In December 2015, under the Paris Agreement, nearly 200 governments adopted a consensus to limit the increase in global average temperature to “well below 2°C above pre-industrial levels and to pursue efforts to limit the temperature increase to 1.5°C above pre-industrial levels.” 

Governments across the world are becoming increasingly aware of the perils of greenhouse gases (GHGs) and are aiming to penalise the source of pollution while looking to incentivise low-carbon technologies. One approach is to price carbon emissions. As of 2017, carbon prices averaged around $40 per metric ton of carbon dioxide, but this is expected to increase soon. That could impose regulatory costs on company operations through energy and fuel price increases, or indirectly impact them as costs passed on by suppliers begin rising. 

This makes it important for asset owners, lenders, insurance underwriters, and portfolio managers to factor in the impact of climate risks in order to make informed investment decisions. Eventually, one could expect capital flight toward investment themes that are aligned with global climate commitments. 

We conducted a study to measure carbon efficiency of Asia Pacific listed companies, based on carbon intensity scores provided by Trucost*. The study covers Australia, China, Hong Kong, India, Japan, South Korea, and Taiwan, and covered the respective broad market-cap-weighted benchmark index with available carbon intensity scores. It covered the period from September 2007 to June 2018. 

CUTTING CARBON PORTFOLIOS

For our study we examined carbon-efficient portfolios with unconstrained and sector neutral approaches. With the unconstrained approach, we ranked all companies in the base universe by their carbon intensity scores. With the sector-neutral approach, we ranked companies in the base universe within each sector by their carbon intensity scores. 

The variation in carbon efficiency across sectors was substantial, which resulted in sector biases in the unconstrained carbon-efficient and carbon inefficient portfolios. 

The largest sector biases were observed in the financials and materials sectors for most markets. However, our observations suggest that the implementation of a simple carbon-efficient screen, either with or without sector constraints, resulted in far lower portfolio carbon intensity scores without sacrificing returns across Asian markets over the longer horizons studied

Despite a sizeable reduction in weighted average carbon intensity scores, the carbon-efficient portfolios also had a lower return volatility than their respective carbon-inefficient portfolios in most markets with the unconstrained (except in Taiwan) and sector-neutral approaches. We also observed that the carbon-efficient portfolios outperformed their respective carbon-inefficient portfolio across the seven markets on absolute and risk-adjusted bases over the studied period. 

Additionally, compared with the base universe, the carbon-efficient portfolios tended to deliver positive information ratios, while the carbon-inefficient portfolios offered negative information ratios in most markets with the unconstrained and sector-neutral approaches.

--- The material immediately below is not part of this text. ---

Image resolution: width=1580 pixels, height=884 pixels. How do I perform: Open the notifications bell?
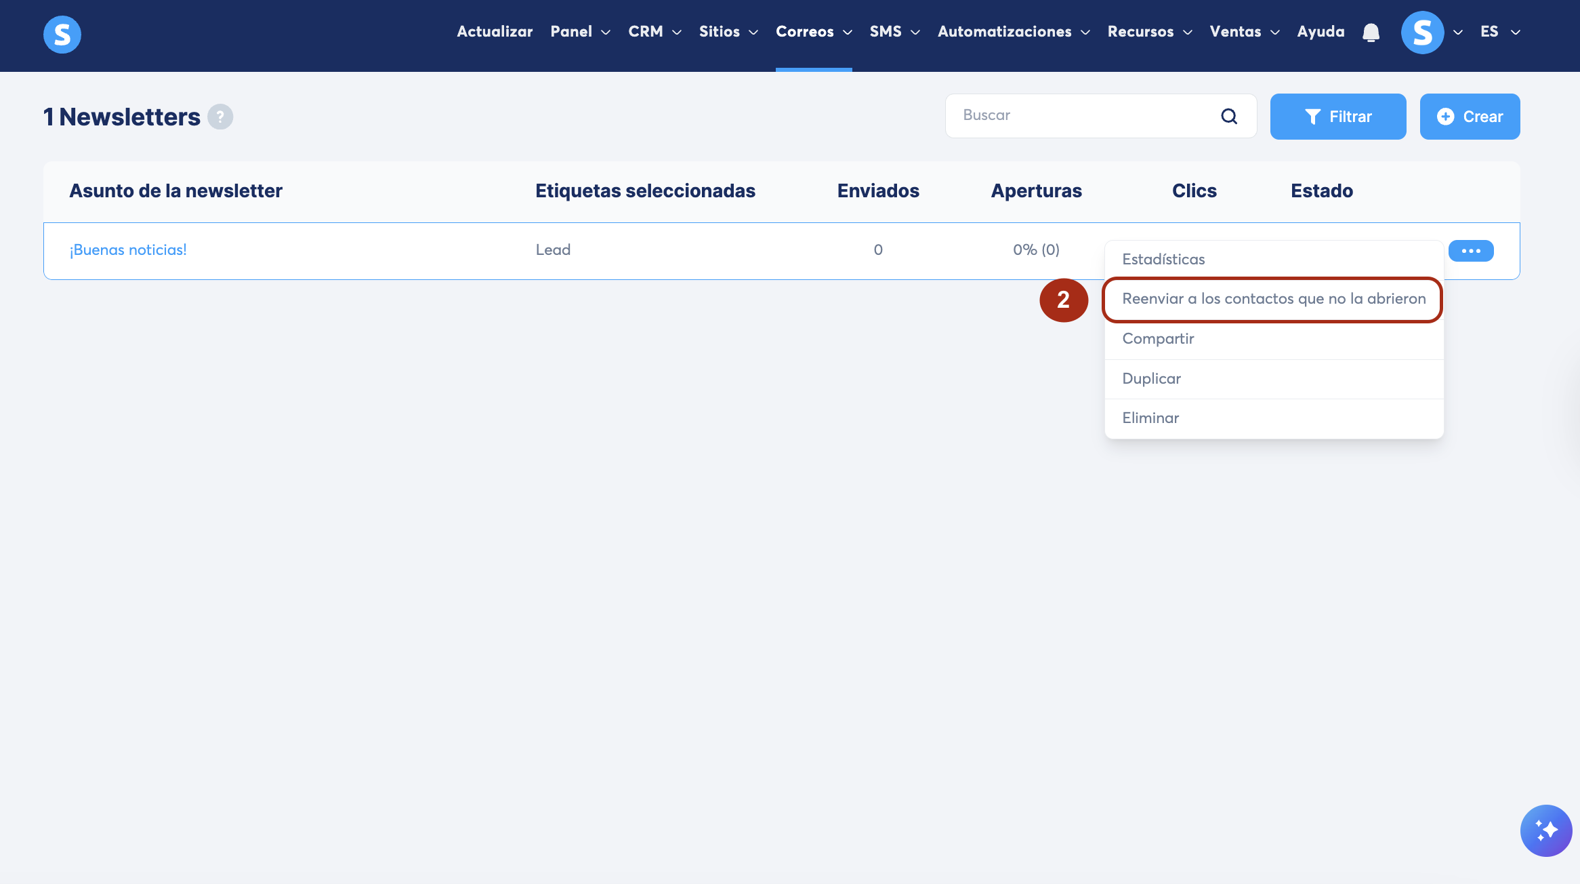pyautogui.click(x=1371, y=33)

Essentially, our analysis suggested that implementing simple carbon-efficient screening, either on sector-neutral or unconstrained basis, resulted in significantly lower portfolio carbon intensity scores over the studied period, and it did so without sacrificing returns across longer time horizons.

This article is an abridged and edited version of a research report entitled ‘Integrating Low-Carbon and Factor Strategies in Asia’, by S&P Dow Jones Indices.

* Trucost bases its carbon intensity scores on the greenhouse gas emissions from a company’s direct operations and first-tier suppliers, measured in metric tons of carbon dioxide equivalent per $1 million of revenue (CO2e/$1 million).